La raison de cette ire ? Les propositions du "paquet télécoms" ouvrent la porte à l'instauration de services payants de "meilleure qualité pour ceux qui sont désireux de payer plus". Neelie Kroes reconnaît d'ailleurs qu'elle ne voit pas d'objection à ce qu'il y ait, "comme dans les avions", une "première classe et une classe économique" de l'Internet. Une définition de la neutralité du Net qui ressemble à celle défendue par les principaux opérateurs télécoms.

"Faire plaisir à tout le monde"

Ce plan n'a pas reçu un accueil défavorable que de la part des associations citoyennes. Opérateurs, analystes et professionnels du secteur sont également très réservés. "Les propositions ne vont pas suffisamment loin dans les efforts pour soutenir les investissements dans les infrastructures télécoms en Europe", regrette ainsi Anne Bouverot, directrice de l'association GSM qui défend les intérêts des opérateurs télécoms en Europe.

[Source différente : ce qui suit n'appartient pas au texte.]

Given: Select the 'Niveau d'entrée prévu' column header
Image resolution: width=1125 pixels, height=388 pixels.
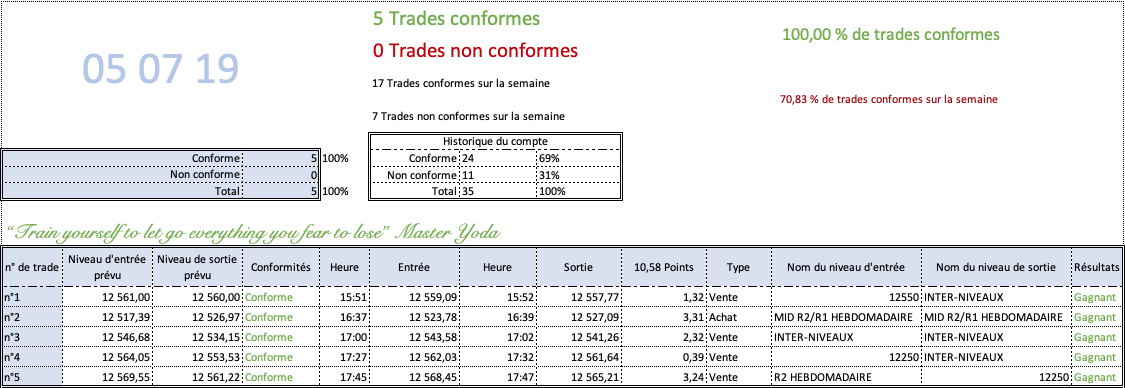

Pour John Strand, PDG du cabinet d'études danois spécialisé dans les télécommunications Strand Consult, Neelie Kroes oublie l'essentiel dans ses propositions : la nécessité de voir l'émergence d'acteurs majeurs européens. "Par peur politique, elle refuse de reconnaître qu'il faut faciliter la consolidation du secteur - c'est-à-dire l'absorption des opérateurs les plus faibles par les plus gros - afin de créer des géants européens à même de lutter sur un pied d'égalité avec les autres opérateurs mondiaux", assure-t-il.

Cet expert juge qu'en "voulant faire plaisir à tout le monde - consommateurs, entreprises et politiques - Neelie Kroes prend, en fait, le risque de décevoir tout le monde et surtout de ne pas mettre en place les bases d'un espace européen moderne des télécoms".